=== MATERIAL TO PROCESS ===

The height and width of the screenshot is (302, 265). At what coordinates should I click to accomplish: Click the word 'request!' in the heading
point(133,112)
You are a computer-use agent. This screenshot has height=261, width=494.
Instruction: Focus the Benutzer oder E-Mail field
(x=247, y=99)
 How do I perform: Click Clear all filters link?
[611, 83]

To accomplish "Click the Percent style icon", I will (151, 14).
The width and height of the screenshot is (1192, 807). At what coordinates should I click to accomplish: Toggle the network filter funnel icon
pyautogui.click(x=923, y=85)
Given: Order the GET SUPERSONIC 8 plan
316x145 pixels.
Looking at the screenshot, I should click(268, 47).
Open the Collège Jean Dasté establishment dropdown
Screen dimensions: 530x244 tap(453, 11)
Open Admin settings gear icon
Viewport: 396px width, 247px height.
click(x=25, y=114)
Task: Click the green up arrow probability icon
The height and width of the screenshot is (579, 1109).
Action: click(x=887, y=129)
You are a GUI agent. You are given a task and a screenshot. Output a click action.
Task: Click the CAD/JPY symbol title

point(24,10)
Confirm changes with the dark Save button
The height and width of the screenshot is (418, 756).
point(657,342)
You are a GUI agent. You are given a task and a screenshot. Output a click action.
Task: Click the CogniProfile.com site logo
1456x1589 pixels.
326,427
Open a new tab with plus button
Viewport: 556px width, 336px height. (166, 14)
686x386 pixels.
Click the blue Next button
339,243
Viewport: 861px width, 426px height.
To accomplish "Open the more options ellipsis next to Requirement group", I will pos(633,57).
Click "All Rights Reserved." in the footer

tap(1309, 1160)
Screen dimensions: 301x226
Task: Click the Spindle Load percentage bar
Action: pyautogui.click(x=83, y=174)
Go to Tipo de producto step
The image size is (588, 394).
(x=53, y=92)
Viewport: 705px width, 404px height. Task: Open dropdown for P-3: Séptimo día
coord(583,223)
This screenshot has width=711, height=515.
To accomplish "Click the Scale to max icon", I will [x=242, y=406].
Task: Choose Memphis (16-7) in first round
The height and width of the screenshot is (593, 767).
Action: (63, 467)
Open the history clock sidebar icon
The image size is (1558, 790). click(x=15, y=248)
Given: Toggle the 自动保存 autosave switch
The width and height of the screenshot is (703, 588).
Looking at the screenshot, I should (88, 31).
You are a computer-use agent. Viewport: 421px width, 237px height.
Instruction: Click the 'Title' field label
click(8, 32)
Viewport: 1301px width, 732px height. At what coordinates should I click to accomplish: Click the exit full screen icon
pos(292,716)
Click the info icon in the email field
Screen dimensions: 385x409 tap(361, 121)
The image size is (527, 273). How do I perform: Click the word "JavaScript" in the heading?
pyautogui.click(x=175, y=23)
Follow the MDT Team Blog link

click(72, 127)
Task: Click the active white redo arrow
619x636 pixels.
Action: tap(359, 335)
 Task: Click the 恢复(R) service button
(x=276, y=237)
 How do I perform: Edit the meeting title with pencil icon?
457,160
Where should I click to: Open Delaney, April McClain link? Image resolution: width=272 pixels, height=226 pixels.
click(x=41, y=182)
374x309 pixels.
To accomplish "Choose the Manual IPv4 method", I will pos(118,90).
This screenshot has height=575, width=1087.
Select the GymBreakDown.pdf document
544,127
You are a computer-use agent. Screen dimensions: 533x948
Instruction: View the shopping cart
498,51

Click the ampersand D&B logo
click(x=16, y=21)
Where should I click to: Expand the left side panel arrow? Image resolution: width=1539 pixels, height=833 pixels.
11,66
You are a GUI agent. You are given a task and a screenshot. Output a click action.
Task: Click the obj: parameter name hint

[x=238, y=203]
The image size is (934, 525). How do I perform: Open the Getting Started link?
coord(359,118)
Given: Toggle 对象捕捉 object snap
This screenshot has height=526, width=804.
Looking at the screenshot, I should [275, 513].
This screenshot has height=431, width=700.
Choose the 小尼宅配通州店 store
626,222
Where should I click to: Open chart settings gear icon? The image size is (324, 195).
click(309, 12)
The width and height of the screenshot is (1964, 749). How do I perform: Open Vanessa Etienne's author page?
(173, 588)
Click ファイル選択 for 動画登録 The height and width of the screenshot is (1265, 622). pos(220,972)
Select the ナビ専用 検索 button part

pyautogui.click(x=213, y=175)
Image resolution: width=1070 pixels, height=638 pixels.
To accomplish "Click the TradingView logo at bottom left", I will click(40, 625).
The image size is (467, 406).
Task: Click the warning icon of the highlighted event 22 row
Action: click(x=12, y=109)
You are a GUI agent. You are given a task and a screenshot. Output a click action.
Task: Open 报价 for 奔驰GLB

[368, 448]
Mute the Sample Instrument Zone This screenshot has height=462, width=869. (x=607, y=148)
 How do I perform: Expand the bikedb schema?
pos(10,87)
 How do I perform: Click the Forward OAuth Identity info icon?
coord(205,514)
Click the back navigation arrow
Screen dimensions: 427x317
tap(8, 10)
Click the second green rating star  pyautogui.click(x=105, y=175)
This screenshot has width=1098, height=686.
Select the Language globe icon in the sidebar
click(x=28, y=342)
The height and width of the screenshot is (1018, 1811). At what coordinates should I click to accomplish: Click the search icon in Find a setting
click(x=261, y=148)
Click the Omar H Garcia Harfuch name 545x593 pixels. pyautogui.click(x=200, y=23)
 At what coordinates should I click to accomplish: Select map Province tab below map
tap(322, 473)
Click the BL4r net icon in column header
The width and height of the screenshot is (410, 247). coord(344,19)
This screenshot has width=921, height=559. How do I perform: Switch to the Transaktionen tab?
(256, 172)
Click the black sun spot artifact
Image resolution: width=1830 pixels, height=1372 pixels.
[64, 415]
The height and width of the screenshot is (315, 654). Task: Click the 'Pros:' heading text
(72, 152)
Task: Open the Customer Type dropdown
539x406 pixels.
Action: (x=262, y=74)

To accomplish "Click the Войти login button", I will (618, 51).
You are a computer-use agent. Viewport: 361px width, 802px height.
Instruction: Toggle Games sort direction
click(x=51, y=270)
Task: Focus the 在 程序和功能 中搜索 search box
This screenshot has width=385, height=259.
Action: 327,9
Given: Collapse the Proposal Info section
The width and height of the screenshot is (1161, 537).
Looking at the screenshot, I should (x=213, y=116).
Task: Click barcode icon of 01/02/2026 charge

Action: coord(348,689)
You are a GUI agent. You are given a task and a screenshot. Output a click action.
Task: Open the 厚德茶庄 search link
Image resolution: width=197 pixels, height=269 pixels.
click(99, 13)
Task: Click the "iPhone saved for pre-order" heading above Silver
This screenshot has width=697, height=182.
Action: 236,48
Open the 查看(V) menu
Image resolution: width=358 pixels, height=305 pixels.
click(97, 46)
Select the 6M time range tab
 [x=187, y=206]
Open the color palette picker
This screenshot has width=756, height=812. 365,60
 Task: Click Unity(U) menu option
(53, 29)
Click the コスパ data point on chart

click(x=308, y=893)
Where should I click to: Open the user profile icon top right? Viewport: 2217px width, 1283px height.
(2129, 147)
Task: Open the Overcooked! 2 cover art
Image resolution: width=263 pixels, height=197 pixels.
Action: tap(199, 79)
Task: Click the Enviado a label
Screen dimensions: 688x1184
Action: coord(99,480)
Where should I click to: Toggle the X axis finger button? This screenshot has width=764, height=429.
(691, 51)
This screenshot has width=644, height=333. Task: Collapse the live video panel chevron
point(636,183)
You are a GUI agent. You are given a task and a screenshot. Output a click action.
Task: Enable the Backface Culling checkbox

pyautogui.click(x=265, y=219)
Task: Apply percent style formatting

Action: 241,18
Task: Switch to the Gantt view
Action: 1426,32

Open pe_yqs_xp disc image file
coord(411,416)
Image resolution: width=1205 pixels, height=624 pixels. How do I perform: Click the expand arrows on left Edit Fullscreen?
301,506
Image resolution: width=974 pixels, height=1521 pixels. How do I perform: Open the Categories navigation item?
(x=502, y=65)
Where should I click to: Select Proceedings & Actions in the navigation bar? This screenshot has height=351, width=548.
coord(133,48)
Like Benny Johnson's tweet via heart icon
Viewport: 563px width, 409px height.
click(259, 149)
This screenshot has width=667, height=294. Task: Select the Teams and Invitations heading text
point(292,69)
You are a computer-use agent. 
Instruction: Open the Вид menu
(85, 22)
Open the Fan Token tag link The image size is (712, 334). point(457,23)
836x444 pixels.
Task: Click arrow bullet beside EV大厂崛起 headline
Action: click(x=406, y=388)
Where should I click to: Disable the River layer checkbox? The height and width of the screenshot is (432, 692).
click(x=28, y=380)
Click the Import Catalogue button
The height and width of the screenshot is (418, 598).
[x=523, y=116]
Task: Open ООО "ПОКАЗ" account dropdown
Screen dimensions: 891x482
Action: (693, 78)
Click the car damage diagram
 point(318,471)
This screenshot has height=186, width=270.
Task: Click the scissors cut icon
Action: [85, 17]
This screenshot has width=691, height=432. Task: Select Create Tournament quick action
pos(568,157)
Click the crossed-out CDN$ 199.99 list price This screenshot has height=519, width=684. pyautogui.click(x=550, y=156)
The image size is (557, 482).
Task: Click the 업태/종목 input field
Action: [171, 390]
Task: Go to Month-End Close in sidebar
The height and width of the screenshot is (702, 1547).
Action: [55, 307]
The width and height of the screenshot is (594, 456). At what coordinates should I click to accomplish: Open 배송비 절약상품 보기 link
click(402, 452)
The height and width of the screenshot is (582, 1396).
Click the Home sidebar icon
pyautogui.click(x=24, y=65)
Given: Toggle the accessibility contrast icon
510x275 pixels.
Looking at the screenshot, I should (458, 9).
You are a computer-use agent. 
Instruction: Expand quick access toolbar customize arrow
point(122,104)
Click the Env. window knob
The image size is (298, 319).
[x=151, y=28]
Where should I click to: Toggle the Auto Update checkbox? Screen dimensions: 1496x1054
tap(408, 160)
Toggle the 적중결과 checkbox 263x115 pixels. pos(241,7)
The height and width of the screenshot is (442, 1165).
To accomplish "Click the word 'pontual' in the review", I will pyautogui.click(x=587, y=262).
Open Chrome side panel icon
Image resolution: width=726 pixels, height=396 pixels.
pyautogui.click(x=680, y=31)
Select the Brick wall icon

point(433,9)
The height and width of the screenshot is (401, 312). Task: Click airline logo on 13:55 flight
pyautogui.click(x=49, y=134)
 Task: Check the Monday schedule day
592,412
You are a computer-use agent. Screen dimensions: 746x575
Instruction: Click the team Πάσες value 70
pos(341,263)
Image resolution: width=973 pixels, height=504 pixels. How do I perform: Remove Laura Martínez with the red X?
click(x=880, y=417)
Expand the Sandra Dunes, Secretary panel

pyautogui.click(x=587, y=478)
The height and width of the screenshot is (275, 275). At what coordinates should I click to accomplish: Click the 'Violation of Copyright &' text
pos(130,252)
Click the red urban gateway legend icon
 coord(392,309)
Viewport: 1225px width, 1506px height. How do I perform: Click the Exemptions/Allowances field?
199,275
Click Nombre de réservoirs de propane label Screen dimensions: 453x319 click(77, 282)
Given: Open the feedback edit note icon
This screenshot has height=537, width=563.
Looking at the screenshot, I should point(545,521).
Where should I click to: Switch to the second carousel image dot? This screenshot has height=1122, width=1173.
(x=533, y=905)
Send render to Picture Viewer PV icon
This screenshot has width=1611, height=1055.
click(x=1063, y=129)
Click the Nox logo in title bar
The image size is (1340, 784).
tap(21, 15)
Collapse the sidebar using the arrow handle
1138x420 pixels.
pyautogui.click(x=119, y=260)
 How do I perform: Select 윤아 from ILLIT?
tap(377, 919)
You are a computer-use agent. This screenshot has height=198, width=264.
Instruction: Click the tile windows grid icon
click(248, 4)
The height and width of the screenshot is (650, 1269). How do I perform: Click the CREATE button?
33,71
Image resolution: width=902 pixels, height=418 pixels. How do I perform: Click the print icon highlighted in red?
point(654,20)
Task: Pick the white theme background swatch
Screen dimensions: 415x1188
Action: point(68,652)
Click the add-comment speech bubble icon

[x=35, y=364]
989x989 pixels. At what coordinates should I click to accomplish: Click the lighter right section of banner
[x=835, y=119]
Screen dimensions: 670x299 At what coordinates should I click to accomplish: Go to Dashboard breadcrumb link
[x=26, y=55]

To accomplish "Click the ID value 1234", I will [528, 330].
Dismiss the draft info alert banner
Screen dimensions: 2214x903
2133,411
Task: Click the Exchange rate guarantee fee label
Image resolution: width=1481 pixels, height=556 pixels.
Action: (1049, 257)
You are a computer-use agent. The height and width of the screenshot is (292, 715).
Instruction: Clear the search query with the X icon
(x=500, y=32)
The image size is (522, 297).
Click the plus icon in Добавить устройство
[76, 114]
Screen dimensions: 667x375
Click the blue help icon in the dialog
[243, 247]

===

## INSTRUCTIONS TO FOLLOW:
Copy the records verbatim, from the line with "Task: Click Unity(U) menu option" to the line with "(x=502, y=65)", including both of those lines.

## FINISHED EXERCISE:
 Task: Click Unity(U) menu option
(53, 29)
Click the コスパ data point on chart

click(x=308, y=893)
Where should I click to: Open the user profile icon top right? Viewport: 2217px width, 1283px height.
(2129, 147)
Task: Open the Overcooked! 2 cover art
Image resolution: width=263 pixels, height=197 pixels.
Action: tap(199, 79)
Task: Click the Enviado a label
Screen dimensions: 688x1184
Action: coord(99,480)
Where should I click to: Toggle the X axis finger button? This screenshot has width=764, height=429.
(691, 51)
This screenshot has width=644, height=333. Task: Collapse the live video panel chevron
point(636,183)
You are a GUI agent. You are given a task and a screenshot. Output a click action.
Task: Enable the Backface Culling checkbox

pyautogui.click(x=265, y=219)
Task: Apply percent style formatting

Action: 241,18
Task: Switch to the Gantt view
Action: 1426,32

Open pe_yqs_xp disc image file
coord(411,416)
Image resolution: width=1205 pixels, height=624 pixels. How do I perform: Click the expand arrows on left Edit Fullscreen?
301,506
Image resolution: width=974 pixels, height=1521 pixels. How do I perform: Open the Categories navigation item?
(x=502, y=65)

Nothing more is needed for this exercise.